Some believe that are just one really confusing bald sphess murheen, others believe they are two confusing bald sphess murheens
I call dibs on killing Spiderman, he's a little bitch. View: https://www.youtube.com/watch?v=BFjuPbCShBw Let's also ally with Thanos, the death and carnage will surely please him. But avoid Galactus, though. Believe me, it's better if we don't piss him off. Also, we should use scrap-code to hijack control of the Ultron Sentries, the Sentinels and Dr. Doom's Doombots. Edit: Wait, I just remembered, thanks to the fiasco with the Beyonders/Incursions, the Marvel reality is weaker than ever, as it's only made up of one planet which is itself formed from all of the tattered remnants of a bunch of Marvel universes that were destroyed. All of the cosmic beings are dead, even, so we just need to exterminate Doom and a bunch of other assholes and we've won.

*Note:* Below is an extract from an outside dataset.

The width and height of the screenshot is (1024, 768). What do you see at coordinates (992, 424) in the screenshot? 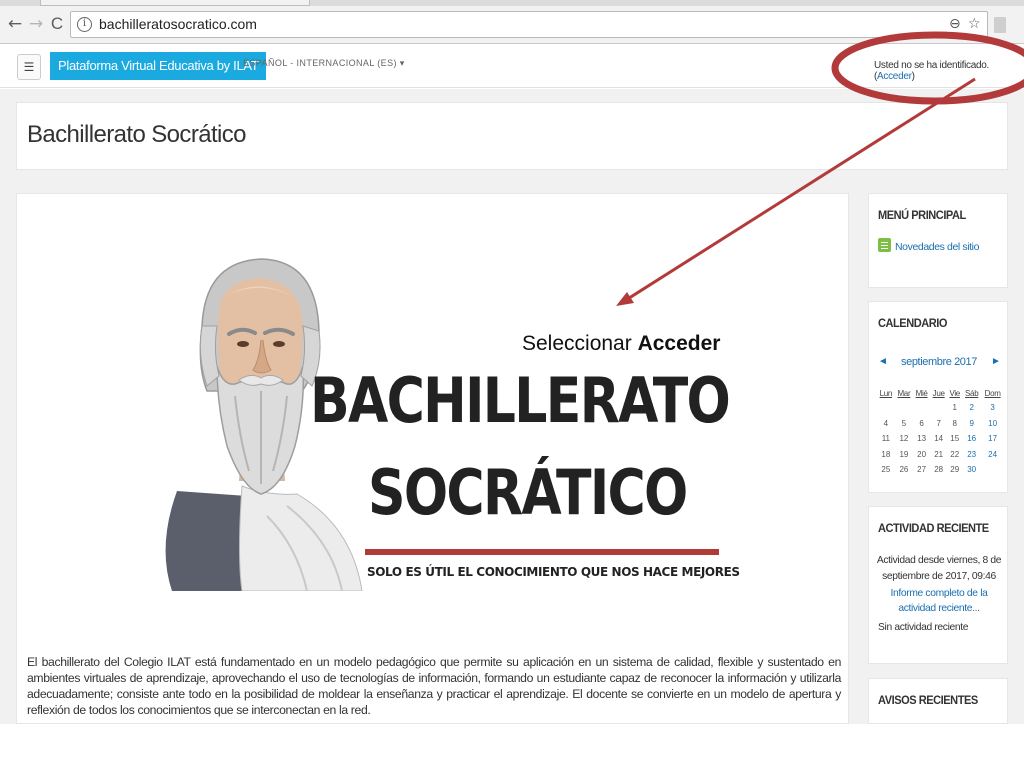
I see `calendar-day: 10` at bounding box center [992, 424].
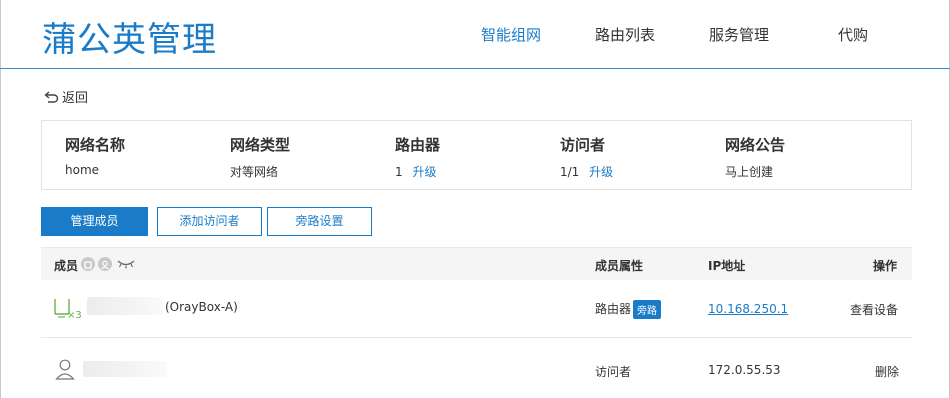 This screenshot has height=398, width=950. I want to click on table-row: 访问者 172.0.55.53 删除, so click(476, 368).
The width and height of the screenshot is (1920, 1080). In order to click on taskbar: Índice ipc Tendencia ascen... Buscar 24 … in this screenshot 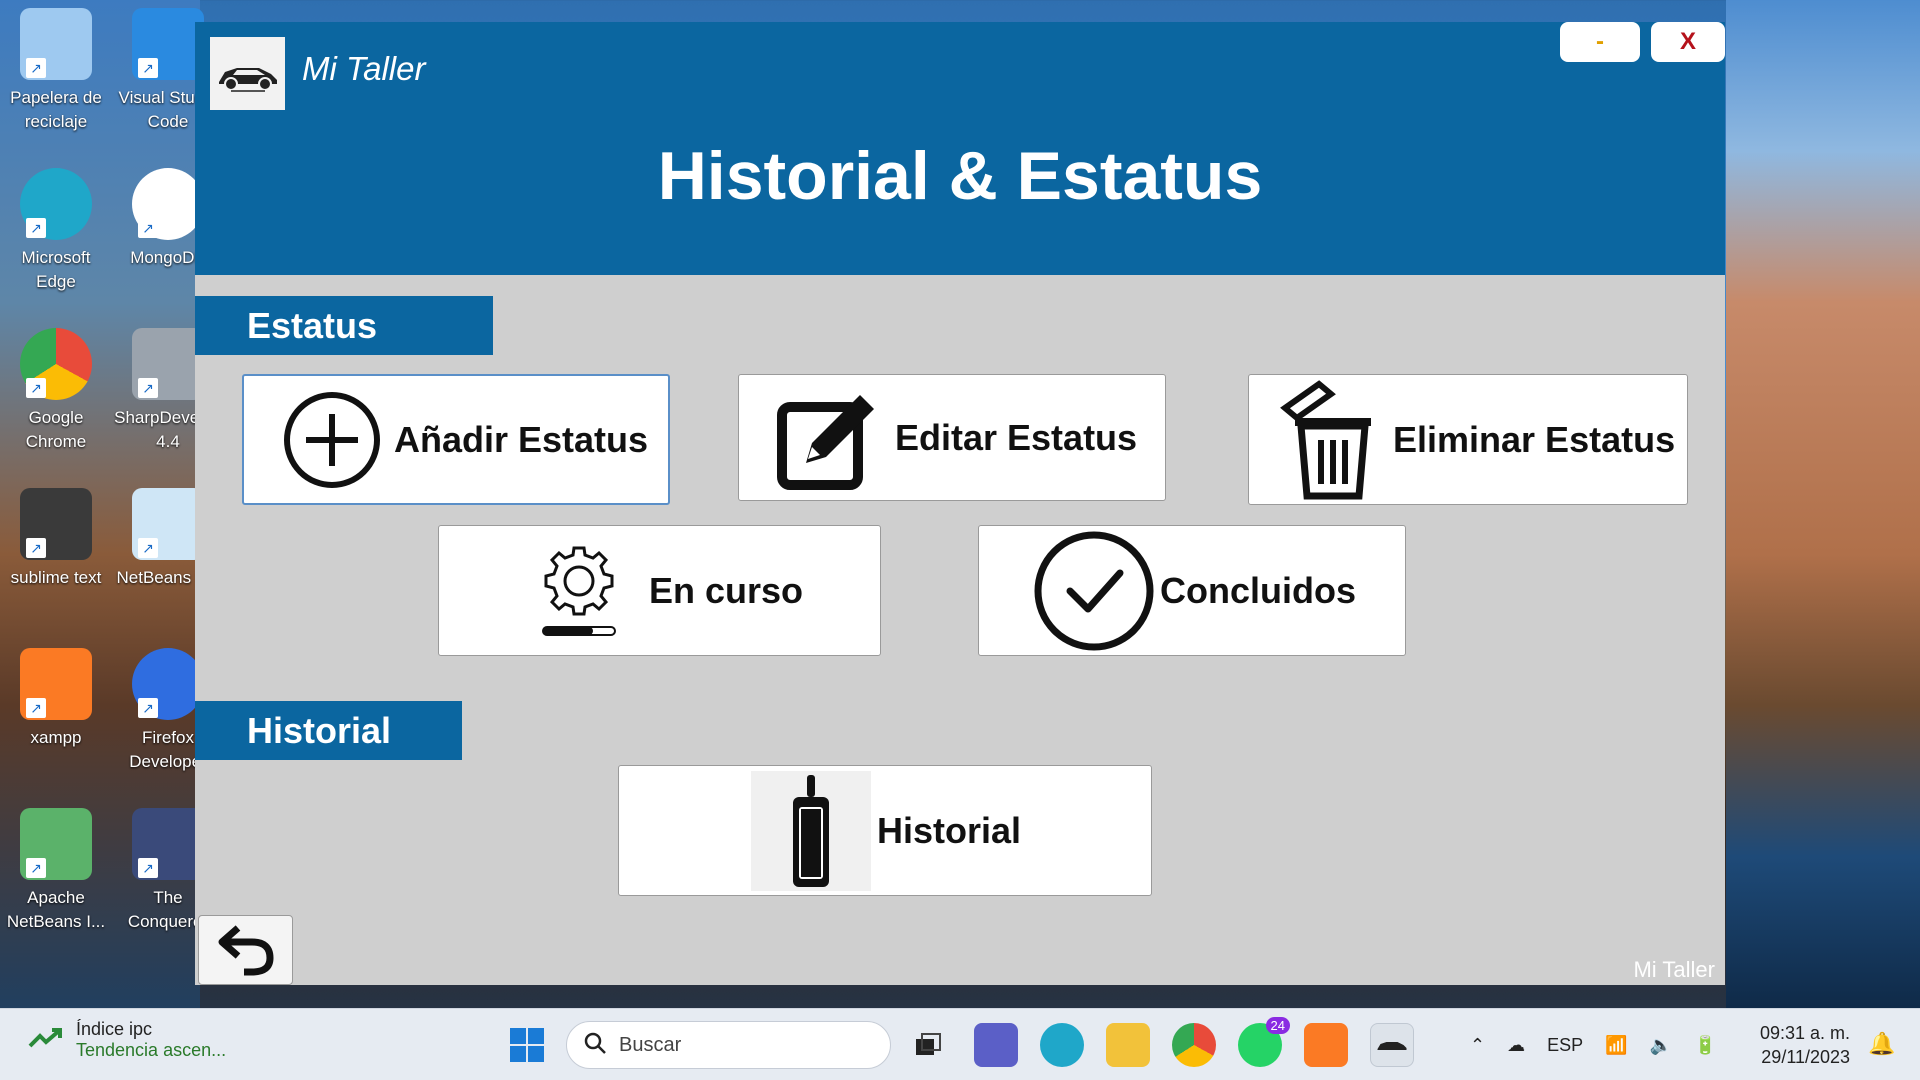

I use to like him, but he started getting more and more annoying when the writers started wanking him into a Mary Sue, now I kinda want to see him get his ass kicked.
Don't read all the storys about him but I like that hes been fucked up and hes somewhat has his own plans for the entire human race
Primitive scum. You know nothing of the mantel and it's purpose. Human mutants would adapt to a swampy environment better than a burnt wasteland or volcanic mountains.
*Mantle. Also it's you douchebags that know nothing of the Mantle, only the Precursors had any idea of what it actually meant and you murdered almost all of them.